Ollie Pringle

Personal information
- Full name: Oliver Morgan Reynolds Pringle
- Born: 27 May 1992 (age 34) Auckland, New Zealand
- Batting: Left-handed
- Bowling: Right-arm medium
- Relations: Martin Pringle (father) Peter Webb (uncle)

Domestic team information
- 2020–22: Auckland
- Source: Cricinfo, 23 December 2020

= Ollie Pringle =

New Zealand cricketer (born 1992)

Ollie Pringle (born 27 May 1992) is a New Zealand former professional cricketer. Ahead of the 2020–21 season, Pringle was awarded a contract with Auckland cricket team.

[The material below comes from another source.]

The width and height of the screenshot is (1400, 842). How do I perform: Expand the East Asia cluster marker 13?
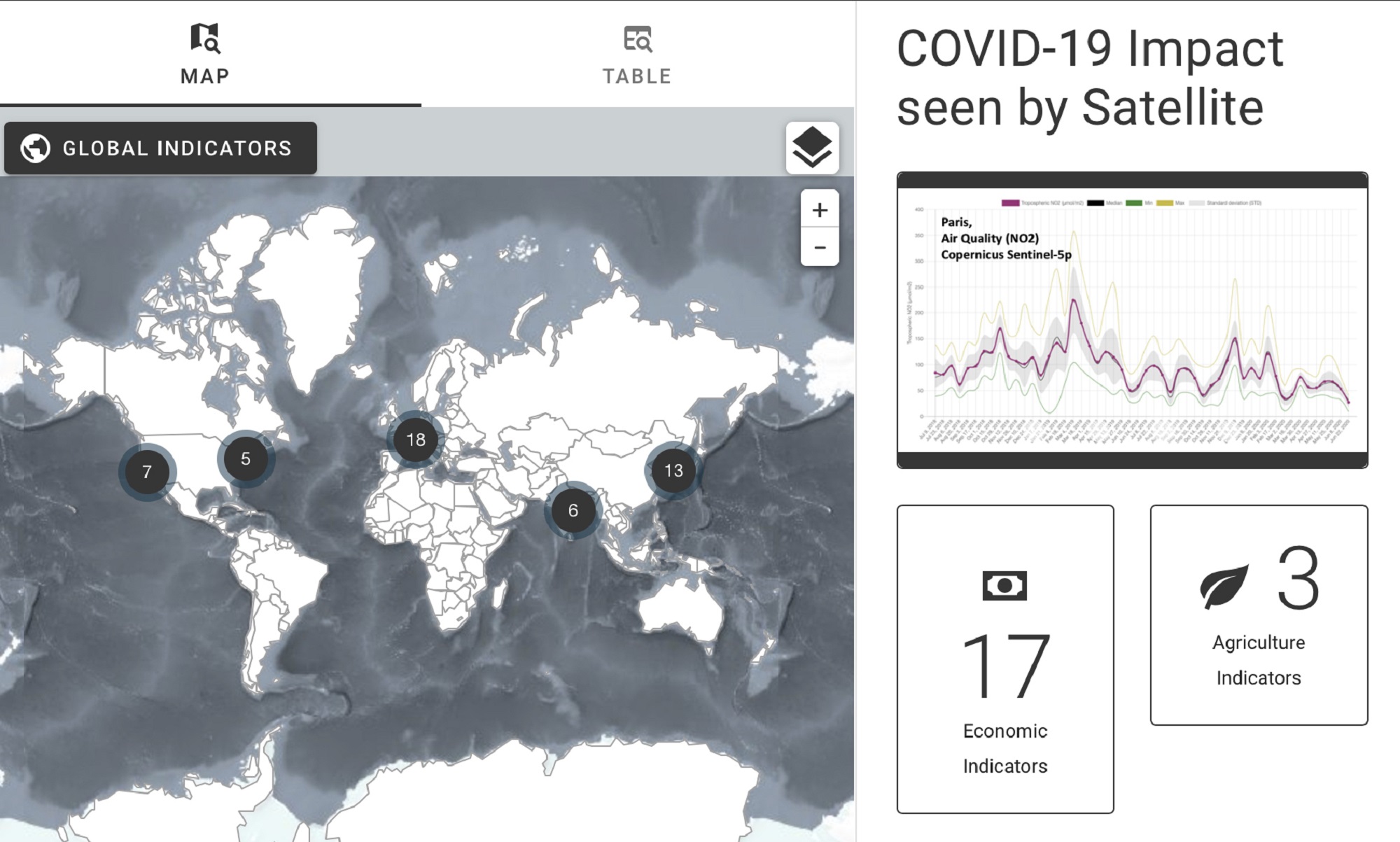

He made his first-class debut for Auckland on 20 October 2020 in the 2020–21 Plunket Shield season. He made his List A debut on 29 November 2020, for Auckland in the 2020–21 Ford Trophy. He made his Twenty20 debut on 24 December 2020, for Auckland in the 2020–21 Super Smash.

Pringle's father, Martin, also played first-class and List A cricket for Auckland, and his uncle, Peter Webb, played Test cricket for New Zealand.

In 2022, Pringle announced his retirement from professional cricket after not being tendered a new contract.